«Terremoto: non posso più tornare a casa!». Una delle poche consolanti certezze della vita viene minata dal terremoto, paradigma temibile dei cataclismi naturali, ancor più se le scosse continuano a ripetersi a distanza di giorni, settimane o mesi. Facendo dell’eccezione una regola dolorosa e insidiosa, come sta succedendo nelle amate regioni dell’Umbria e delle Marche. L’impossibilità, all’inizio temporanea, rischia di diventare definitiva, dominando non solo il presente ma anche il futuro.
Con quali conseguenze di dolore, di insicurezza, di stress, di sofferenza psicologica e cerebrale a lungo termine? L’impossibilità di rientrare a casa, per un evento naturale traumatico e incontrollabile, come un terremoto o un’inondazione, mina il bisogno primario di ogni essere umano: il bisogno insieme di un amore che abbia solide radici, la famiglia in primis (bisogno di “attaccamento affettivo”), e di un luogo – la casa, la terra – a cui appartenere. Una certezza emotiva che cresce nutrita dall’affetto di parenti e amici e ritrova nella casa il luogo principe della vita della famiglia: “dove abita il cuore”, dove affondano e si attaccano le nostre radici.

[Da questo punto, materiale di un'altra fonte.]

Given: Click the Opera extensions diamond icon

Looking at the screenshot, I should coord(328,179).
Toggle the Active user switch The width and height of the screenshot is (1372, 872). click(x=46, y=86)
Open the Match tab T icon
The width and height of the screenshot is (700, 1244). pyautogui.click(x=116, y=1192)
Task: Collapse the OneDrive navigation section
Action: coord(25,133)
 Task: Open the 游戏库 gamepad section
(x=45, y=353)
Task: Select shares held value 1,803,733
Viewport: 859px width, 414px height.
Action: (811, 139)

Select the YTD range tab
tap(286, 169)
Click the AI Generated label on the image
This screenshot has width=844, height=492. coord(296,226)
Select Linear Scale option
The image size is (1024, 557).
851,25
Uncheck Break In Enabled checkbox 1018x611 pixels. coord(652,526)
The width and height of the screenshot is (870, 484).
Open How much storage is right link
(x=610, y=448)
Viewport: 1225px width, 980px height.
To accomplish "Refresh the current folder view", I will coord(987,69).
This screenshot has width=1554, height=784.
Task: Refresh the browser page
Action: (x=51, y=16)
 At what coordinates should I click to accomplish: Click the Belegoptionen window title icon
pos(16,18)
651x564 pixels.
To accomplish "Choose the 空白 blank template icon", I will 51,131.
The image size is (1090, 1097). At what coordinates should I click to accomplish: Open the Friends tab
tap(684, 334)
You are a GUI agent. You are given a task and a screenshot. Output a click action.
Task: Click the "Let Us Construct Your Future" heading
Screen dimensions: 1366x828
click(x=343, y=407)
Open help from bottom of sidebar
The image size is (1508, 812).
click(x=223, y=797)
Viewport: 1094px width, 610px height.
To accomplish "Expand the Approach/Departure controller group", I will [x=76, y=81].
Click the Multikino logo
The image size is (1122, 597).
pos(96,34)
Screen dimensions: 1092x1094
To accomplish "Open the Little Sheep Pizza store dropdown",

Le conseguenze dello sradicamento violento causato dal terremoto sono diverse, complesse e gravi. Dal punto di vista fisico, la scossa scatena una violentissima scarica di adrenalina, che attiva in un secondo il sistema di allarme per la sopravvivenza: cuore a mille, respiro accelerato, allerta dei muscoli, vasocostrizione periferica. Il corpo si prepara alla fuga. Se la scarica di adrenalina è violenta al punto da causare panico e angoscia fino a un vero terrore, il corpo può venire congelato nell’immobilità, “pietrificato”, al punto da non riuscire a muoversi. Tutto il cervello registra in un secondo l’evento traumatico, l’esperienza di angoscia e terrore: non la dimenticherà più, perché siamo programmati per ricordare gli eventi pericolosi, se riusciamo a elaborare strategie che ci consentano di sopravvivere, nel caso poi si ripetano. Si parla allora di “spirito di sopravvivenza”, come dicono gli italiani, o di “survival skill”, capacità/abilità di sopravvivenza, come dicono gli anglosassoni, con interessante differenza linguistica e di significato.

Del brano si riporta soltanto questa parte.